BEGIN TASK INPUT
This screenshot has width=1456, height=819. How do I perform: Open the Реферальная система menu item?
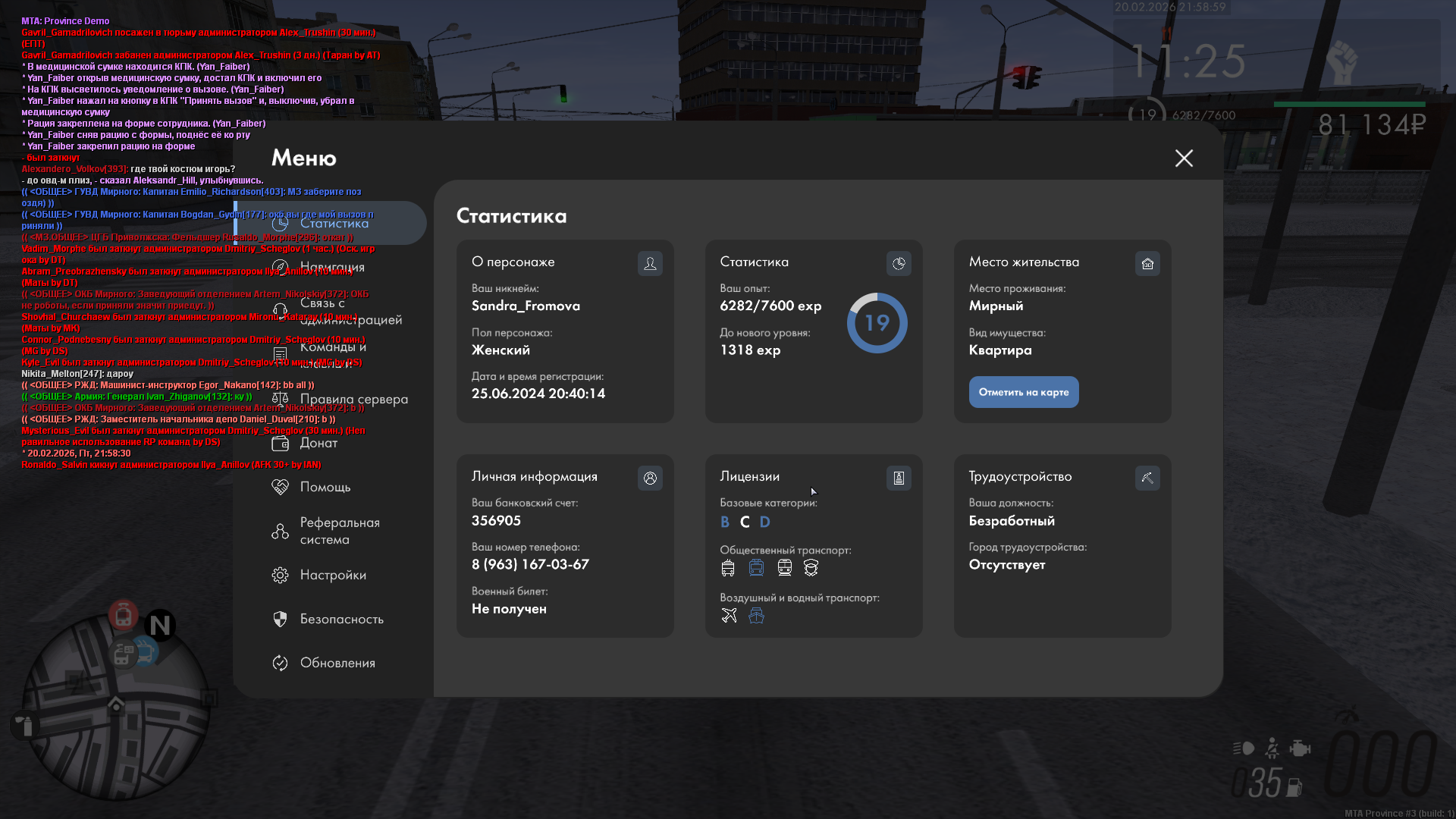pos(338,531)
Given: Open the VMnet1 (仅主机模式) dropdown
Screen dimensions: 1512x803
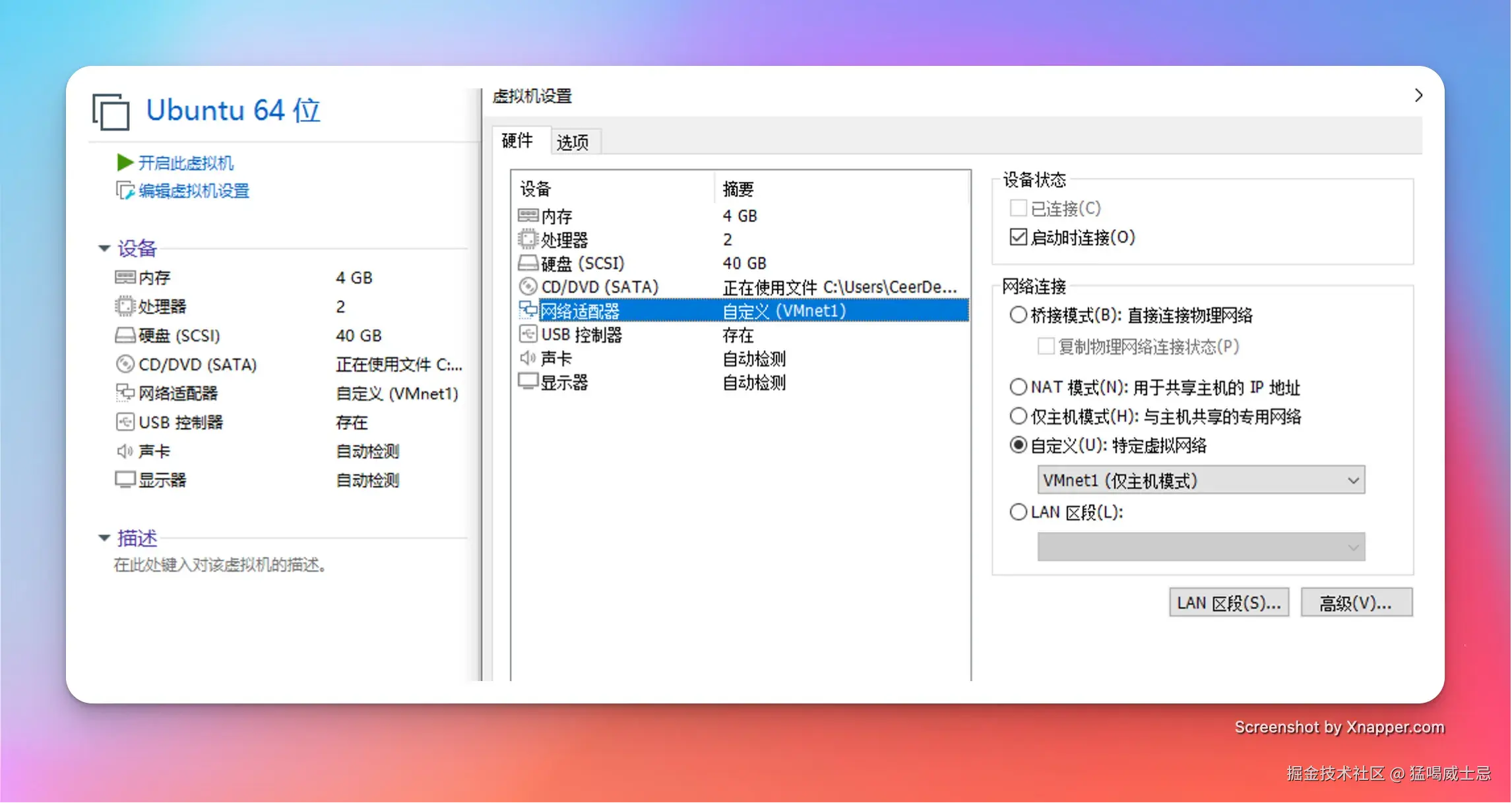Looking at the screenshot, I should coord(1201,480).
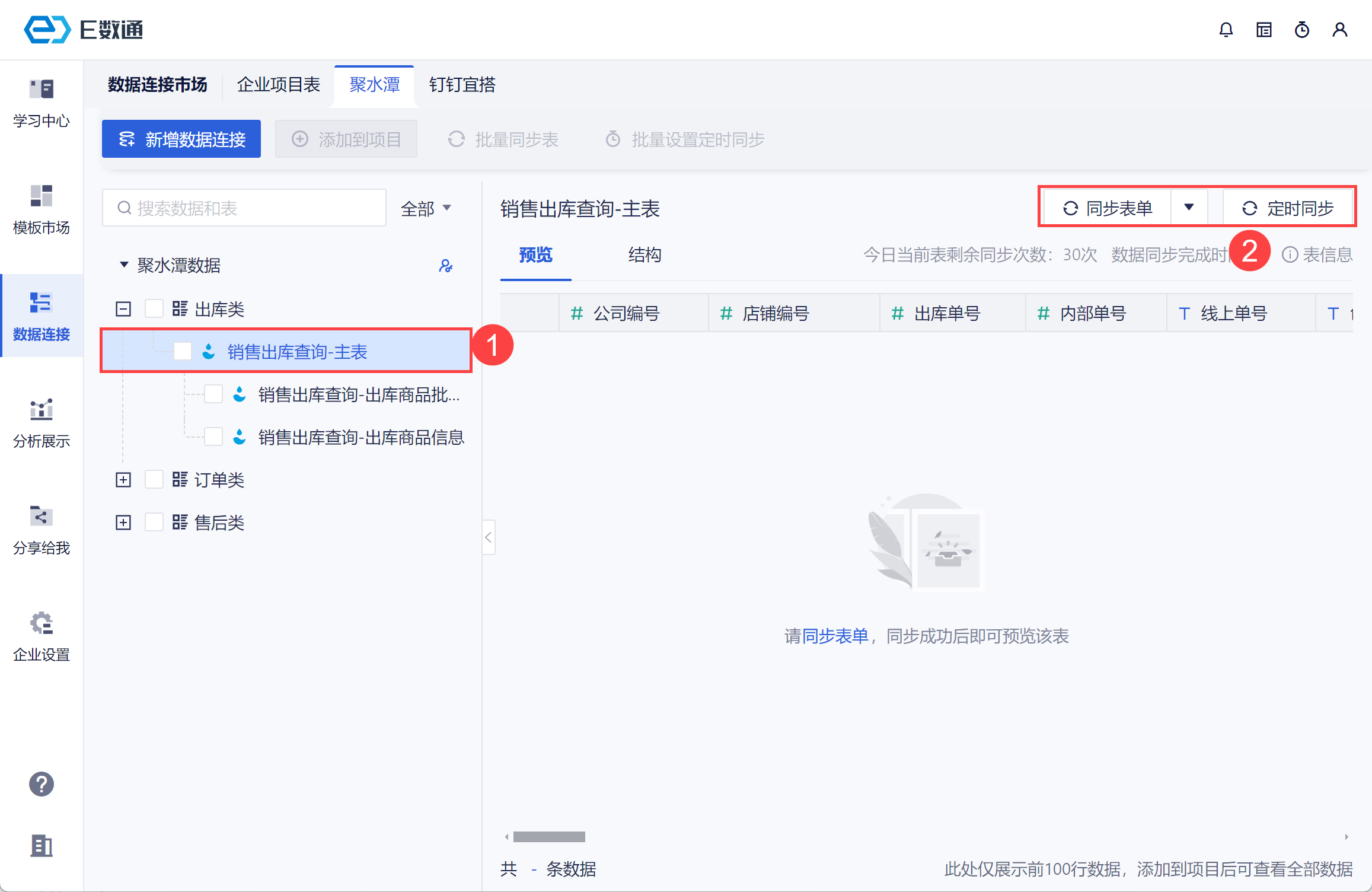Switch to the 钉钉宜搭 tab
This screenshot has height=892, width=1372.
coord(462,85)
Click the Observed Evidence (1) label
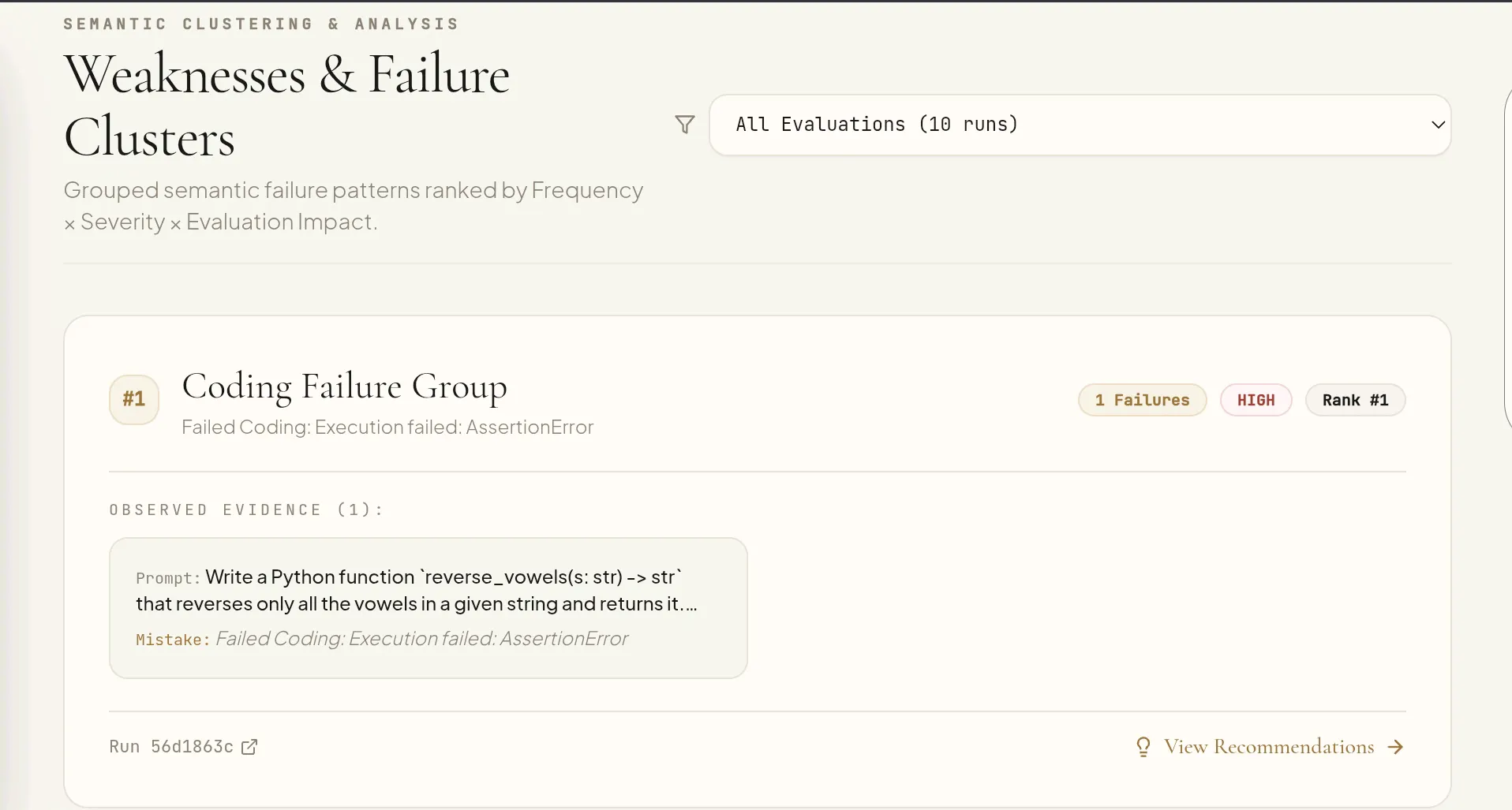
END TASK INPUT
WHAT IS EXPECTED:
Edit the data above by replacing "dropdown" with "drop-down list" and leaving everything else unchanged. Omit the pictures from your answer.

REPLY TO THE TASK:
This screenshot has width=1456, height=819. How do I perform: Open the Реферальная система menu item?
pos(338,531)
Given: Open the VMnet1 (仅主机模式) drop-down list
Screen dimensions: 1512x803
Looking at the screenshot, I should coord(1201,480).
Switch to the 钉钉宜搭 tab
This screenshot has height=892, width=1372.
coord(462,85)
Click the Observed Evidence (1) label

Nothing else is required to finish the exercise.